Records to process:
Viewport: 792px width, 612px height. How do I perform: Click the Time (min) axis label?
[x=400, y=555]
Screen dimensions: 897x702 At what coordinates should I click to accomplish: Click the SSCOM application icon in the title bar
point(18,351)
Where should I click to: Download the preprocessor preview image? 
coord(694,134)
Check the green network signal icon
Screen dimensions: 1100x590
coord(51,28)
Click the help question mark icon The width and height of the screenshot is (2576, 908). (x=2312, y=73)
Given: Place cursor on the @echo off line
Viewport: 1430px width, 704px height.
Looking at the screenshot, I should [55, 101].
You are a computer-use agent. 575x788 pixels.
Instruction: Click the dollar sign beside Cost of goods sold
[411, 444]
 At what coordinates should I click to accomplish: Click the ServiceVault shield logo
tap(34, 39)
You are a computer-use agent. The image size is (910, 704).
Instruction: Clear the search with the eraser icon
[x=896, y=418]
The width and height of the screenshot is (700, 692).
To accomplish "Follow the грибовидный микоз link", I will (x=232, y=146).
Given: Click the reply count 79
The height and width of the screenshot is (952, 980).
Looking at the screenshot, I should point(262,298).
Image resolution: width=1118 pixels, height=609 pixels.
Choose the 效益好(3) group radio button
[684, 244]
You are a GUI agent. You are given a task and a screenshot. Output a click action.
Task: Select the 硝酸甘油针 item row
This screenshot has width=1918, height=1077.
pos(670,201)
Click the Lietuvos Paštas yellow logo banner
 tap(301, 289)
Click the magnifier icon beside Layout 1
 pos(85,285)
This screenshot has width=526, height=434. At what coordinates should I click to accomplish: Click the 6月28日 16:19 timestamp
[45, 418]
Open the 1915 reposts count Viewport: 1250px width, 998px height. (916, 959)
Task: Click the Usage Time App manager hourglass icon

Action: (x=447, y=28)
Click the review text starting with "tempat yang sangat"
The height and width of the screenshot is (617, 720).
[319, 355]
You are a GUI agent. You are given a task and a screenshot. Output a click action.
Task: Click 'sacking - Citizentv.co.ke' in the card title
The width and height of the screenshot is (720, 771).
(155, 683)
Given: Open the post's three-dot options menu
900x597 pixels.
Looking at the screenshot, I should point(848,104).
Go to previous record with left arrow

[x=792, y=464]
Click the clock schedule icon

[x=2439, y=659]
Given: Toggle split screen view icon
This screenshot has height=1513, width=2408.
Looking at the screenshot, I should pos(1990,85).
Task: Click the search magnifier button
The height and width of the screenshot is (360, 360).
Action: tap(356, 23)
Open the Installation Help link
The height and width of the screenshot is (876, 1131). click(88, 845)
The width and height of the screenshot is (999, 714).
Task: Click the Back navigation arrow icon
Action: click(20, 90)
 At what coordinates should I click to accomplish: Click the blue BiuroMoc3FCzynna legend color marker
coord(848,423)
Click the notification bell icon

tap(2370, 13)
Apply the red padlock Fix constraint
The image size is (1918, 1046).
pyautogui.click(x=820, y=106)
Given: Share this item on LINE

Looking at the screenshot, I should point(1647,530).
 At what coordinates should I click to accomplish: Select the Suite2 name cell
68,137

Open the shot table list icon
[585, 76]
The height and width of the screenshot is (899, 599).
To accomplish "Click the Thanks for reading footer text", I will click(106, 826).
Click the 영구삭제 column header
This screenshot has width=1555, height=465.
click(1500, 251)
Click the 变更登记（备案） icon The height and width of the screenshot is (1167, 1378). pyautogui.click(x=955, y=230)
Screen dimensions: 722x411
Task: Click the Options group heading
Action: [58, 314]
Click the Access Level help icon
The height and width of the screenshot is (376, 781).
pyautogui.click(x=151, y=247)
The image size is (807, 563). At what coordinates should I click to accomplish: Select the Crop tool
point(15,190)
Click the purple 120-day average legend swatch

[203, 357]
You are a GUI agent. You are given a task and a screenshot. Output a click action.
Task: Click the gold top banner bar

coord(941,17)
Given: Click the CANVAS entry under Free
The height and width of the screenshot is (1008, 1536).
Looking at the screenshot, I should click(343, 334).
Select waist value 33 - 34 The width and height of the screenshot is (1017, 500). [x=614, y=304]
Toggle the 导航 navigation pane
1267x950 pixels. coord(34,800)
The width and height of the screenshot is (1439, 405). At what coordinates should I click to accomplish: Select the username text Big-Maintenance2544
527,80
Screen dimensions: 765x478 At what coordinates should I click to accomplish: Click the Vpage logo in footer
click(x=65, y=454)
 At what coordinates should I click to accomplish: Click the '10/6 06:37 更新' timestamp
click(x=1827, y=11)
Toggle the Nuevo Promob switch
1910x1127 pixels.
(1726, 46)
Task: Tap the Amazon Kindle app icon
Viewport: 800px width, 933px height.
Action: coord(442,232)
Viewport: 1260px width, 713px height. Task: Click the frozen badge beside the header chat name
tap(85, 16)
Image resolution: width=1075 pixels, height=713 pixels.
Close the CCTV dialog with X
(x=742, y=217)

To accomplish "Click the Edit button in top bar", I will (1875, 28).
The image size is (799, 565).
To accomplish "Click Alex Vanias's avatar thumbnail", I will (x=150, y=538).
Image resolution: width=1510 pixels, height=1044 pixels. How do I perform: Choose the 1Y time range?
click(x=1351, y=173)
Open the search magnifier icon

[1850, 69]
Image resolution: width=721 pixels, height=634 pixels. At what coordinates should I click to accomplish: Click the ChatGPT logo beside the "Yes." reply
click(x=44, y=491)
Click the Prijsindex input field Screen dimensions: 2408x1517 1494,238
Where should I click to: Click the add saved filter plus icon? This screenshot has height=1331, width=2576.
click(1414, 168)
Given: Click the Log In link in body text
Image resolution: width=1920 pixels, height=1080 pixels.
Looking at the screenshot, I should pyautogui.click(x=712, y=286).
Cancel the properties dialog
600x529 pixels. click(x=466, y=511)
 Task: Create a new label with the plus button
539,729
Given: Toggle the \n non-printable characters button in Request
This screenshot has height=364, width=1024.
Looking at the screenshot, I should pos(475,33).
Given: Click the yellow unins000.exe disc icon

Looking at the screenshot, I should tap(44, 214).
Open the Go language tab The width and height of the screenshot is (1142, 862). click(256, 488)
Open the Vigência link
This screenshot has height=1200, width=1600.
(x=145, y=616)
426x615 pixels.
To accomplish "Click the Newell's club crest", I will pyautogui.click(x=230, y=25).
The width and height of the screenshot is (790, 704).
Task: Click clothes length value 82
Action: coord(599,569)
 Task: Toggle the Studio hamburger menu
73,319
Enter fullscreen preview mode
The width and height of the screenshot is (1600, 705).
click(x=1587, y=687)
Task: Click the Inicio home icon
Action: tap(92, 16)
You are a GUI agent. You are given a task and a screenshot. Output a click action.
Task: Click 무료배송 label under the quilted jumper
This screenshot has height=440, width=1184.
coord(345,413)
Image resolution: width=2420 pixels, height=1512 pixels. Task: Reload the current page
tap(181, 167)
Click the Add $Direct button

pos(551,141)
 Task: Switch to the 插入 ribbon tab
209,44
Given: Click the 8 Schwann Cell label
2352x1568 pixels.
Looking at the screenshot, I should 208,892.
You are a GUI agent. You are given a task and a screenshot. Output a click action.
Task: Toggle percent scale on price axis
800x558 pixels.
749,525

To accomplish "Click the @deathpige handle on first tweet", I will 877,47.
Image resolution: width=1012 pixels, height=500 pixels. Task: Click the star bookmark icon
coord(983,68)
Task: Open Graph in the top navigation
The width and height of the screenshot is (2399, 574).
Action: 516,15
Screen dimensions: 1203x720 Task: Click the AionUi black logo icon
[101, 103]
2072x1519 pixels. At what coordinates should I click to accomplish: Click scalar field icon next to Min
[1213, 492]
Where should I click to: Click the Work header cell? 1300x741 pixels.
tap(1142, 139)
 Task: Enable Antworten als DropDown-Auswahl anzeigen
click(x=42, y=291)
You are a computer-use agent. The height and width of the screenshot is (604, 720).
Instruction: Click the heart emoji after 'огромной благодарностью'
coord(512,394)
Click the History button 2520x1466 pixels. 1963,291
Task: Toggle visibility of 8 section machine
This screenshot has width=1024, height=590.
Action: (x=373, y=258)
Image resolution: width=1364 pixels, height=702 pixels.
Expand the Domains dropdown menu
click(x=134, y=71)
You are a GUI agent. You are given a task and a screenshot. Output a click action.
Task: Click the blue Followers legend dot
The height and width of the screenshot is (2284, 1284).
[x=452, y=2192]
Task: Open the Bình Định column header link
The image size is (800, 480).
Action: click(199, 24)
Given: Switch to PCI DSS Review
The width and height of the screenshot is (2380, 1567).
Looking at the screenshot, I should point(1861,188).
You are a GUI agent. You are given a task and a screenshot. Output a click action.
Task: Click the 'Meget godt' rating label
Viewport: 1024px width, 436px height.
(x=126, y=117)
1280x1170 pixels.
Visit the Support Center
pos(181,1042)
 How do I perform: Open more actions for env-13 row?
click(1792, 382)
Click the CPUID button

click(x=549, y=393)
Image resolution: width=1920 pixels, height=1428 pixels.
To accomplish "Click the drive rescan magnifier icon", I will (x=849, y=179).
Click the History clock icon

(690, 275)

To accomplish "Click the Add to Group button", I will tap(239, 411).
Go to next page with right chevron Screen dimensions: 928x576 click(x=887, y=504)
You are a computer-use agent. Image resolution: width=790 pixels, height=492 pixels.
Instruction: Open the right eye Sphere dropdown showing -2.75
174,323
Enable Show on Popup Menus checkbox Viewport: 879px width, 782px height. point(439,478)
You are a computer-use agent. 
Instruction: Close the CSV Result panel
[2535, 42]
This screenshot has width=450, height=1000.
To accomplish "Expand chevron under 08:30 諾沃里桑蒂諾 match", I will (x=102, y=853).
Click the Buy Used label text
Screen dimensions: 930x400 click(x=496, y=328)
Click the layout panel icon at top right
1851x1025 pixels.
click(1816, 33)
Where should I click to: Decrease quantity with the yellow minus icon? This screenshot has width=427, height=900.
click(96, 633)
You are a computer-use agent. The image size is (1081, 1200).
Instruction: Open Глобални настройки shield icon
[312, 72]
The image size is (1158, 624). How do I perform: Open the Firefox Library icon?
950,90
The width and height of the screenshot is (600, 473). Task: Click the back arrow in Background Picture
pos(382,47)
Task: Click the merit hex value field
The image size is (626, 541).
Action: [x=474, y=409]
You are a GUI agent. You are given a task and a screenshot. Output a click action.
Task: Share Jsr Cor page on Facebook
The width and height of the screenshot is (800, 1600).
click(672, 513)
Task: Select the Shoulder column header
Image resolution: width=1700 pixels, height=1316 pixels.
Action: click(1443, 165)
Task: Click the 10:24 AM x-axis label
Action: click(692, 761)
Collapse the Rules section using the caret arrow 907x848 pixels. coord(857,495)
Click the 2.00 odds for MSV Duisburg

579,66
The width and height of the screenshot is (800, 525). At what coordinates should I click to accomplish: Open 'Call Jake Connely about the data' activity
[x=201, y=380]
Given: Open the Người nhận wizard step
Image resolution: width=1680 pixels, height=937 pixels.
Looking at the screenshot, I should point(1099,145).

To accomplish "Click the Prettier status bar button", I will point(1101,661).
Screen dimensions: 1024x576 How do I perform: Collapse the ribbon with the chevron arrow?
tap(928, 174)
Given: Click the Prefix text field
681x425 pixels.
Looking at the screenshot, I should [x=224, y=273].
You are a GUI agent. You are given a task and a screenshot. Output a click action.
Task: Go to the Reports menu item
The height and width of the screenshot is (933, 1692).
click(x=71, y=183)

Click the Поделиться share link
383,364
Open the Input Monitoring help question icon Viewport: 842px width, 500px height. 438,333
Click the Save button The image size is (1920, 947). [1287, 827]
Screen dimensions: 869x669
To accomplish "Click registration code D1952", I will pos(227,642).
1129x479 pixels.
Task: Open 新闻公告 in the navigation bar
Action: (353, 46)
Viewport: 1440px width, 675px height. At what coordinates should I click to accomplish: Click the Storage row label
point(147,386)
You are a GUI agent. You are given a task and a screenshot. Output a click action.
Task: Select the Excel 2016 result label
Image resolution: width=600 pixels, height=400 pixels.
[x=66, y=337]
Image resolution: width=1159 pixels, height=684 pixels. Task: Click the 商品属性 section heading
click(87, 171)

Aim of the exercise:
Reproduce verbatim the rows from the line containing "Image resolution: width=1364" through the line containing "[x=452, y=2192]".

Output for this exercise:
Image resolution: width=1364 pixels, height=702 pixels.
Expand the Domains dropdown menu
click(x=134, y=71)
You are a GUI agent. You are given a task and a screenshot. Output a click action.
Task: Click the blue Followers legend dot
The height and width of the screenshot is (2284, 1284).
[x=452, y=2192]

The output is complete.